Harvard spokeswoman Christine Heenan said in a statement that the endowment’s “unique hybrid model has saved the university more than $1.5 billion in management costs compared to what an equivalent external management strategy would have cost over the past decade.”

She said that the endowment had distributed about $11 billion to the university over the past five years, and that investment managers were subject to clawbacks if their performance lagged over time.

“This system encourages strong alignment of interest with the University and a longer-term view that discourages undue risk-taking,’’ she said in the statement.

Compensation of Harvard’s investment managers in recent years pales in comparison to the top pay in the 1990s. Still, Harvard’s financial statements show long-term compensation is on the rise, with estimated contingent bonuses and incentive bonuses budgeted at $43.5 million for 2013, up from $25 million in 2012.

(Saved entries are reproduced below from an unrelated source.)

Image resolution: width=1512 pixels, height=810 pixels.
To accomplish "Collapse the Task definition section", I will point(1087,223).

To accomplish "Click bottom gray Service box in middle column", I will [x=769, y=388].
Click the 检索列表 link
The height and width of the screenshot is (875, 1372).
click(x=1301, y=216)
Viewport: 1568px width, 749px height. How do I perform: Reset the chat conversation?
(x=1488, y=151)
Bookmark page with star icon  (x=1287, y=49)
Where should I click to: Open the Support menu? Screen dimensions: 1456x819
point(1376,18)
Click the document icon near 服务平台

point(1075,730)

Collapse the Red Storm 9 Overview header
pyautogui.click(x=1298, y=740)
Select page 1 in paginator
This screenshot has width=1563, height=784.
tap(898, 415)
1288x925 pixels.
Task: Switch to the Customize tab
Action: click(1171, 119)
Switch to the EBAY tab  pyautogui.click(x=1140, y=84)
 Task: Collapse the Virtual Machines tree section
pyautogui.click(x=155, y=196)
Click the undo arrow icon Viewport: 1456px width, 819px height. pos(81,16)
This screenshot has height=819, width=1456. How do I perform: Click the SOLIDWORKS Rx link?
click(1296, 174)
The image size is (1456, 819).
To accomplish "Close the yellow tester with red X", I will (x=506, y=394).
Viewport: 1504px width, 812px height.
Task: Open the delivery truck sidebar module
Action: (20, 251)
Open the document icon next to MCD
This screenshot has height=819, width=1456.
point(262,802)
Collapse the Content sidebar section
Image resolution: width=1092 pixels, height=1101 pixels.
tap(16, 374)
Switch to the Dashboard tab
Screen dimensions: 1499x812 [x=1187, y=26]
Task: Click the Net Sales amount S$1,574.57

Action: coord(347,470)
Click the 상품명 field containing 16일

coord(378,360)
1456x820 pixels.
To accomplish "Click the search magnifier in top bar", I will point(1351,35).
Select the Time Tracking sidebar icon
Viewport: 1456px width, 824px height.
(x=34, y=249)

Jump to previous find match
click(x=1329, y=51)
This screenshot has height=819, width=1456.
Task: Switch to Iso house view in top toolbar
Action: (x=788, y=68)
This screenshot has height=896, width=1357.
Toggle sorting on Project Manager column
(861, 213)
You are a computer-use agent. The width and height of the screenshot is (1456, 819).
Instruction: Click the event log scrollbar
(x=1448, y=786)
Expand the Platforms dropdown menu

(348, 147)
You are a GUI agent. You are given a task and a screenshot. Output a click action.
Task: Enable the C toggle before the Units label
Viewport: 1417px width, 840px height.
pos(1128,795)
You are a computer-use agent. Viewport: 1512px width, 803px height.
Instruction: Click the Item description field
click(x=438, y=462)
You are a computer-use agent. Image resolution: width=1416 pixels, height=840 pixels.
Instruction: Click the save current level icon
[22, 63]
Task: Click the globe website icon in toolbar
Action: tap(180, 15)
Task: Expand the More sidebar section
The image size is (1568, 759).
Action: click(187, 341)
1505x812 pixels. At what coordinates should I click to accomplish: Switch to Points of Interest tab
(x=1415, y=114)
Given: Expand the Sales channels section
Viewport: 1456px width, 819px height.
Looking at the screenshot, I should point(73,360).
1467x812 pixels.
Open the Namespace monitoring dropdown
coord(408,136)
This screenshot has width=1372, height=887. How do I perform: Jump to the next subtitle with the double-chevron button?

The chief executive of the endowment, Jane Mendillo, recently said she will step down at the end of the year, after six years at the helm. She took over in July 2008, just before the crisis struck, and has spent her time since then trying to make the fund’s investment portfolio less risky.

People close to the endowment say Mendillo was not asked to leave. But critics in Boston’s investment community say she is leaving because of pressure to improve performance. The fund gained 11.3 percent last year but was outperformed by rival Yale University, at 12.5 percent, and the Massachusetts state pension fund, at 12.7 percent.